Exercise directions
Within the data below, copy each line where the string "section" is found.

═══

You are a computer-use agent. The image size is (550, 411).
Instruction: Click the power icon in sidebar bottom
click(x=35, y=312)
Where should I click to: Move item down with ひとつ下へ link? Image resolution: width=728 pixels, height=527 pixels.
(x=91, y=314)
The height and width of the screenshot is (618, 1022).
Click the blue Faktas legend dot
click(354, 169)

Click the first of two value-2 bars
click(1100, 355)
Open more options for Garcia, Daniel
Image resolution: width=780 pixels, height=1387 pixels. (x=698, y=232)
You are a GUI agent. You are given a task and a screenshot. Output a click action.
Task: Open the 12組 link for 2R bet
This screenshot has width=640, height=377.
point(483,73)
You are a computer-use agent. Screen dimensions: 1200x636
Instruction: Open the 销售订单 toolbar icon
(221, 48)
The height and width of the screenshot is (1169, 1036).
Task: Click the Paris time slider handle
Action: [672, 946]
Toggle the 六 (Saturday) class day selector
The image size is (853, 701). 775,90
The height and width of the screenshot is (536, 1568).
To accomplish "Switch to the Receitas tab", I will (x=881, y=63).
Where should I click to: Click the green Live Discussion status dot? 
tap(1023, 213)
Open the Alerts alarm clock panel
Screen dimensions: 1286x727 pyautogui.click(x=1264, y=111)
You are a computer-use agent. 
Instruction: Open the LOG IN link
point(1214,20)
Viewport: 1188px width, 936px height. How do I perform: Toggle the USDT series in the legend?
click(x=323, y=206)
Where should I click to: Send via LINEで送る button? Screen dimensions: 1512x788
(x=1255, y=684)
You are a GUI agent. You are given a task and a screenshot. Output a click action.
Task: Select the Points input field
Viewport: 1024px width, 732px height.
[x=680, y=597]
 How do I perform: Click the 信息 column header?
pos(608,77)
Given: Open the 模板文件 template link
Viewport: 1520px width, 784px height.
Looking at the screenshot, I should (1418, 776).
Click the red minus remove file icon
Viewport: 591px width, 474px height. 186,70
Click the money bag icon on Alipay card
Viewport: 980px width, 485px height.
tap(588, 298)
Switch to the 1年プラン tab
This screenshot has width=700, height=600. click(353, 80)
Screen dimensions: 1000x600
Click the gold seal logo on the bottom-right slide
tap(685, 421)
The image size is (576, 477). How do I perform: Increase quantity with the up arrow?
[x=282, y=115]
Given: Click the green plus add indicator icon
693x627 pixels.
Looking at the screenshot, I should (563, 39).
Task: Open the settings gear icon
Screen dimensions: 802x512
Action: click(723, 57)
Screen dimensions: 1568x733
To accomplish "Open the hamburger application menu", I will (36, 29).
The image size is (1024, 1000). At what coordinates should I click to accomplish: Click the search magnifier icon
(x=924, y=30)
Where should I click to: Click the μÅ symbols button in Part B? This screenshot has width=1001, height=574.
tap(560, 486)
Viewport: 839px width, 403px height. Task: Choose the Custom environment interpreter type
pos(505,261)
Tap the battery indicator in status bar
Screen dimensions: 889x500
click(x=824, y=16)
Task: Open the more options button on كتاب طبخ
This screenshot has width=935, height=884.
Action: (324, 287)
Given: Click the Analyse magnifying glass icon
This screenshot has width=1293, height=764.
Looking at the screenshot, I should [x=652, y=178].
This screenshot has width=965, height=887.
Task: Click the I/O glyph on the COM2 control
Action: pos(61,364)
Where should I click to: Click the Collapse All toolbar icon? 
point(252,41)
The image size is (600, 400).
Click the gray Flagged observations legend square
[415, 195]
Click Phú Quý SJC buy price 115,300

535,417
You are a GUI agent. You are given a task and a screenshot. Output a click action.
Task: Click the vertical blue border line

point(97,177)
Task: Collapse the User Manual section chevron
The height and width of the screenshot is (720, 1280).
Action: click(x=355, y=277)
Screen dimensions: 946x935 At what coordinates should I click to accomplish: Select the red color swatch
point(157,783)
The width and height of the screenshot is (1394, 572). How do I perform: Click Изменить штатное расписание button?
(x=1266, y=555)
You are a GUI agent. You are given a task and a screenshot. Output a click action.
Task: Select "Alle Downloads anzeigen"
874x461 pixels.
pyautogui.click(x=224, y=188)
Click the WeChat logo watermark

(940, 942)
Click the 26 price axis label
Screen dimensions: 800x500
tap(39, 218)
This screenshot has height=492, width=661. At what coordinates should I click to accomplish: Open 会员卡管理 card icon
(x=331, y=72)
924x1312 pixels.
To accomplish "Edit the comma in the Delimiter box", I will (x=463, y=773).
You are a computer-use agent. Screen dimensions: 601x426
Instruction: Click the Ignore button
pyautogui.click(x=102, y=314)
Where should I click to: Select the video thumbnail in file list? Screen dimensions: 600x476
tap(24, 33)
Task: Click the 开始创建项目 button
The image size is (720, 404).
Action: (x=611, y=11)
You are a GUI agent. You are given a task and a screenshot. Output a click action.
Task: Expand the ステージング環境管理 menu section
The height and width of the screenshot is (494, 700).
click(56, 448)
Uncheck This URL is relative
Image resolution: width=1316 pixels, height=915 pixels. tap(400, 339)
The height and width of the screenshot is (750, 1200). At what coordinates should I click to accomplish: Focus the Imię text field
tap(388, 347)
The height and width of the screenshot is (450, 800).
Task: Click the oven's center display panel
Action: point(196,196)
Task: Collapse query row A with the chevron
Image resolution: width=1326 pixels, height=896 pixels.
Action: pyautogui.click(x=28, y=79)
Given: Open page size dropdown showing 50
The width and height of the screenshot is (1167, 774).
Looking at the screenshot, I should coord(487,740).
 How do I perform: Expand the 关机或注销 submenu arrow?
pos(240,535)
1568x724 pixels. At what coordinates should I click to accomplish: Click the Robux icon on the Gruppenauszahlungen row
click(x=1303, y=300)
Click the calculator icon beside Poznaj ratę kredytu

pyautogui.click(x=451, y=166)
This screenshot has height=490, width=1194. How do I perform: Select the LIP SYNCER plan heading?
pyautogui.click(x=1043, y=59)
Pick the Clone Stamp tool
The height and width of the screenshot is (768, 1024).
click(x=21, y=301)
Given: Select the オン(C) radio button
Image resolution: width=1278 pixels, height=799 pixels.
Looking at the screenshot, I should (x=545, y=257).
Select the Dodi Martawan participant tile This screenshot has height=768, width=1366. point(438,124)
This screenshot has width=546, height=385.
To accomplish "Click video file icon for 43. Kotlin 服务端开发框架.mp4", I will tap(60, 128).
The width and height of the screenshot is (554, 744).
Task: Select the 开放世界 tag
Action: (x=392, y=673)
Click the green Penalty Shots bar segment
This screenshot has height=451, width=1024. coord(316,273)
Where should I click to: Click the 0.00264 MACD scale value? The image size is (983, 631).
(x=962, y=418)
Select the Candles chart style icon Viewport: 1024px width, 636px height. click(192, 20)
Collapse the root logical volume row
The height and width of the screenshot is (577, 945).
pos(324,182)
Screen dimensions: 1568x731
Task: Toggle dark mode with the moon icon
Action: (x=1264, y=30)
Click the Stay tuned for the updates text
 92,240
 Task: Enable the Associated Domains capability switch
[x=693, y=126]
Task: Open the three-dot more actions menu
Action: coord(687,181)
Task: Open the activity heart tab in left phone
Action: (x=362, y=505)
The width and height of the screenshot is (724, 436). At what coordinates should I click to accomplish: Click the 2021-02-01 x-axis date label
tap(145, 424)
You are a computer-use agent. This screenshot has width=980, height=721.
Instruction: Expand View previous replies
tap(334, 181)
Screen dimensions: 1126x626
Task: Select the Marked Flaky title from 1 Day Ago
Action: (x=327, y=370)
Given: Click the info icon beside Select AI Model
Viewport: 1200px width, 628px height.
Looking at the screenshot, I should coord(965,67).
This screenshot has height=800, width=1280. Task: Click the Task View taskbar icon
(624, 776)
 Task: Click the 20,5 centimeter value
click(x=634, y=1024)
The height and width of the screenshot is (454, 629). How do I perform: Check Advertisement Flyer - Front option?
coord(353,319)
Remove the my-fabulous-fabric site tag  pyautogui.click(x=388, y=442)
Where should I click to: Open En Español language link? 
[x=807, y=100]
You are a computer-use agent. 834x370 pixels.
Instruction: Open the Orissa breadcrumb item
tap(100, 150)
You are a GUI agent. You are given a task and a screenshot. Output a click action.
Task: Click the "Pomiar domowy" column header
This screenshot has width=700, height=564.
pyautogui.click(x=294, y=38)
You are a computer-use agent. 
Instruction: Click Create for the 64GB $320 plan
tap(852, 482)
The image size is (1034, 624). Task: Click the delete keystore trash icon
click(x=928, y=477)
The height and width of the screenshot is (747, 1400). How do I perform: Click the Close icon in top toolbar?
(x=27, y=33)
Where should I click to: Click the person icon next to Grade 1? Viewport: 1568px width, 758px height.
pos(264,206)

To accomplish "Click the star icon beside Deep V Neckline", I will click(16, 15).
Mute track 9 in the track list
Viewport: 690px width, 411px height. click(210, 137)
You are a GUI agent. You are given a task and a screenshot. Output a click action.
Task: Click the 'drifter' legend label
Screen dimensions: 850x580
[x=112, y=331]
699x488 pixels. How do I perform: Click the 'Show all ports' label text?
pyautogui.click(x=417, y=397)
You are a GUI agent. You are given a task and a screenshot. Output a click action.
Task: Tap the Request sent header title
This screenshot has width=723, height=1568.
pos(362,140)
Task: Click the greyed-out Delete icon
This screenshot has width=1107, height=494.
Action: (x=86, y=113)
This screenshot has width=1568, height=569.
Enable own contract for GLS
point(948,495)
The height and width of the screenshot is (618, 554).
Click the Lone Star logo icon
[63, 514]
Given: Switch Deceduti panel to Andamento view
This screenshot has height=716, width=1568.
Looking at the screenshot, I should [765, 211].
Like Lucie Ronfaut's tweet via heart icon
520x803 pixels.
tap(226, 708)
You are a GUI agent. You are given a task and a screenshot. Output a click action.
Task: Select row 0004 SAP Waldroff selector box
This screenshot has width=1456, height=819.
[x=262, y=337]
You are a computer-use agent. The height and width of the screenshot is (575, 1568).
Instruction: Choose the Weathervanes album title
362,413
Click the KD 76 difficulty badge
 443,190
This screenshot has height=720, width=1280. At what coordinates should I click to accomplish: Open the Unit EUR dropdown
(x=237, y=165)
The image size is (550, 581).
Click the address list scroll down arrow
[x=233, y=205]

═══

Solution to this exercise
Task: Collapse the User Manual section chevron
Task: Expand the ステージング環境管理 menu section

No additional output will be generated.